My summer vacation in ‘polite,’ ‘friendly,’ ‘inexpensive’ Maine


Welcome to Vacationland

Wondering where this column was last week? Sorry. I forgot to say I’m taking two days off. My computer’s exhausted.

I went to Maine. Why? I’m a world traveler. Done Cambodia, Indonesia, most of South America, Fiji, Kabul, Kathmandu, Beirut, Siberia, India, Outback, Galapagos, Iran, Iraq, Laos, the whole Caribbean, all Europe, Fiji, Samoa, New Guinea, China, Japan, Taipei, Alaska, Hawaii, Himalayas, Sri Lanka, Thailand, Guam, etc — but Maine? Not.

I’ve also not seen Oklahoma — but who cares?
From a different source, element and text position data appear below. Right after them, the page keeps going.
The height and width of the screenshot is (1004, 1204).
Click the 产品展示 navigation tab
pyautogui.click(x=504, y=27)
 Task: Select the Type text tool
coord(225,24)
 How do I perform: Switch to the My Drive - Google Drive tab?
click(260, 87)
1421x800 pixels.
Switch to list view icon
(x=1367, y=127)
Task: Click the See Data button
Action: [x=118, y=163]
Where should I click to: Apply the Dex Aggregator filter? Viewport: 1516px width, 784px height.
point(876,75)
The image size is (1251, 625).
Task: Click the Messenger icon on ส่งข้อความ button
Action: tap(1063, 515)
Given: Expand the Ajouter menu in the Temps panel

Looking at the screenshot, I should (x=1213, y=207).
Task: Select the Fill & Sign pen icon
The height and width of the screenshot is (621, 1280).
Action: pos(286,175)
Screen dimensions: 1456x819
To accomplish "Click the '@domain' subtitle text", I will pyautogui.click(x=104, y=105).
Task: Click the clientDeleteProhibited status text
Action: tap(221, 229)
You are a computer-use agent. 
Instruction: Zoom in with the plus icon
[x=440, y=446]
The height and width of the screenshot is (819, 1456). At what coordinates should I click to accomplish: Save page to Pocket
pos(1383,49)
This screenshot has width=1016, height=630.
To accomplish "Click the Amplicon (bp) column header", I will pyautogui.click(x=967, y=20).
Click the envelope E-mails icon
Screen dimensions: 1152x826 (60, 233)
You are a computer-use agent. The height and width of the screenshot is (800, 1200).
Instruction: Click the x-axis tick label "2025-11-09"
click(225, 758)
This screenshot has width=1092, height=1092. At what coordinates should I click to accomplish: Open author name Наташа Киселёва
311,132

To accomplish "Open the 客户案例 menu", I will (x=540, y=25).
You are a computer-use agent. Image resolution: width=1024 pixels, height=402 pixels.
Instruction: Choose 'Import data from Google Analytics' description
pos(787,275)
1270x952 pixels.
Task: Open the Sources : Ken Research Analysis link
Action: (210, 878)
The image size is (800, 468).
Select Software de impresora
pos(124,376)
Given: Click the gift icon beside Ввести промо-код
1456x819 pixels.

Longtime friends whose ancestors founded the state of Maine in the 1800s and are in its museums and histories invited me.

It’s north. Eight hours as the crow and a BMW flies. Borders Canada, so it’s cool. Clean. Airy. Fresh. Ocean. Shoreline. Beaches. Open sky. Green. Trees. Lighthouses. Boats. Harbors. Coastlines. No litter. No trash. It’s polite. Friendly. Inexpensive. Seafood. Lobsters the size of Radio City. Locals whose behinds overlap the state of Texas all stuffed into shorts. Realtors could establish an entire campsite on the average ass.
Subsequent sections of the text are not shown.